● EXERCISE BRIEF: Could you retype exactly the line containing "This screenshot has width=838, height=1232." and every line after it in the data below, leaving out the pictures?
• • • •
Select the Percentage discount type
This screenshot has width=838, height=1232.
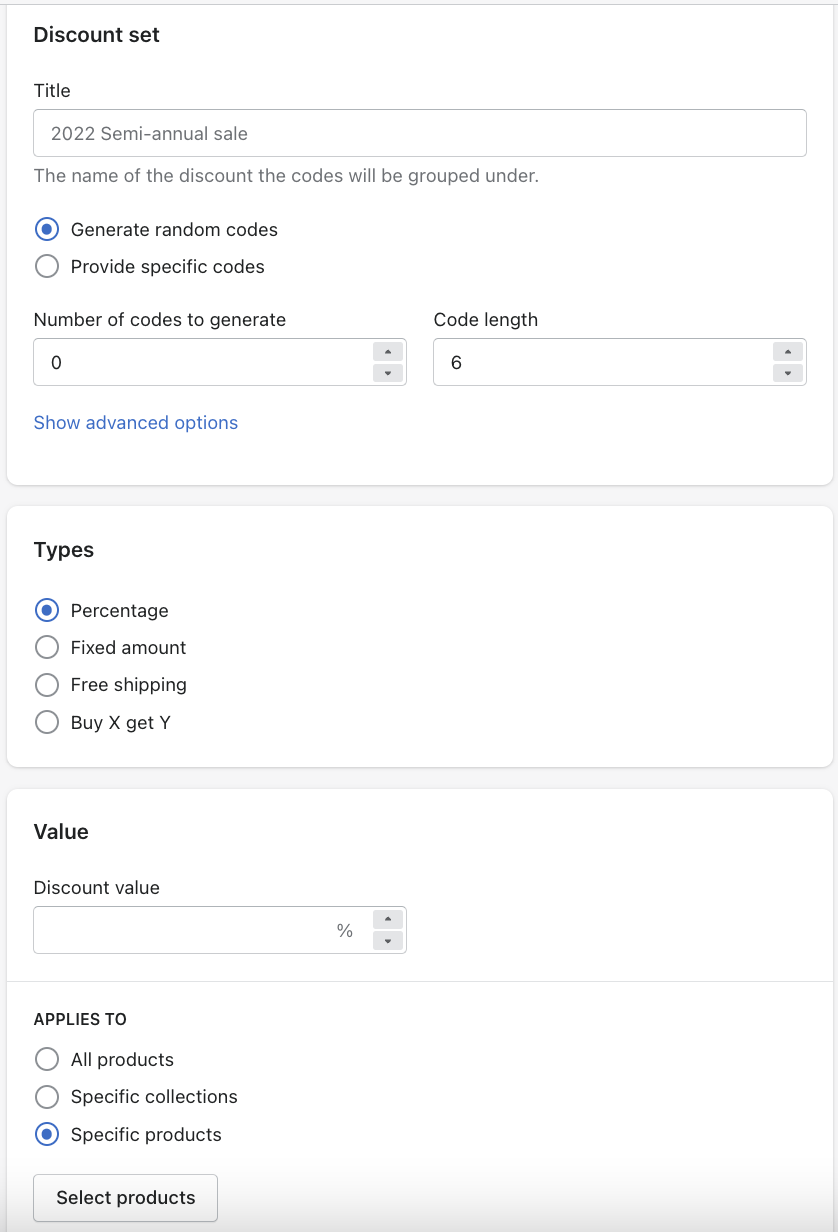coord(47,611)
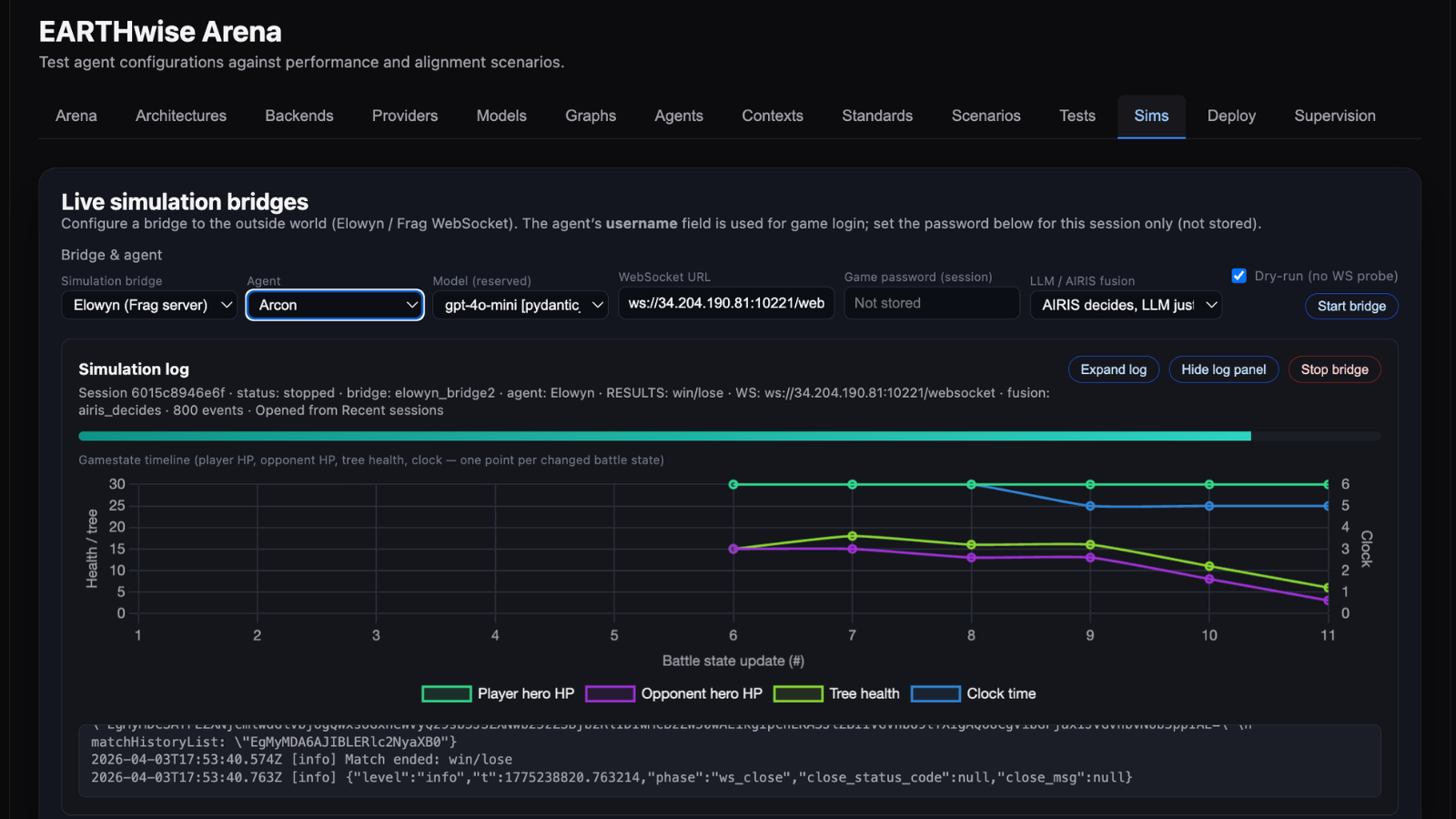Viewport: 1456px width, 819px height.
Task: Go to the Supervision tab
Action: [x=1334, y=116]
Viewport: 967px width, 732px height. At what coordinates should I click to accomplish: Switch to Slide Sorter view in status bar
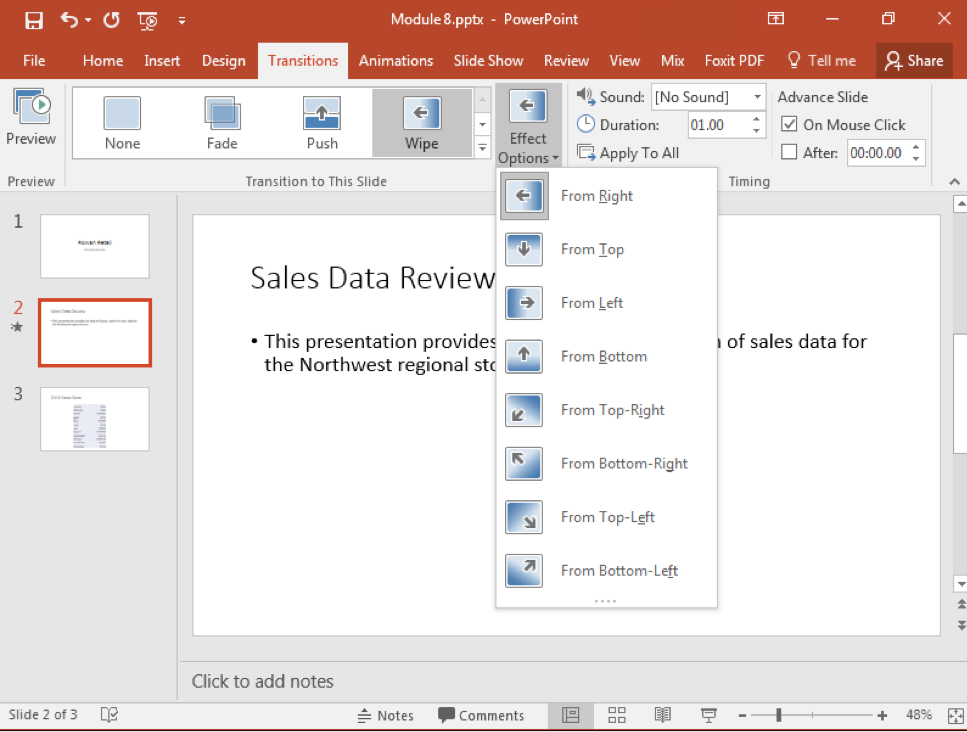pyautogui.click(x=616, y=715)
• • • •
● ANSWER TO THE EXERCISE:
This screenshot has width=838, height=1232.
coord(47,611)
Viewport: 1456px width, 819px height.
Task: Go to the Supervision tab
Action: [x=1334, y=116]
Viewport: 967px width, 732px height. At what coordinates should I click to accomplish: Switch to Slide Sorter view in status bar
pyautogui.click(x=616, y=715)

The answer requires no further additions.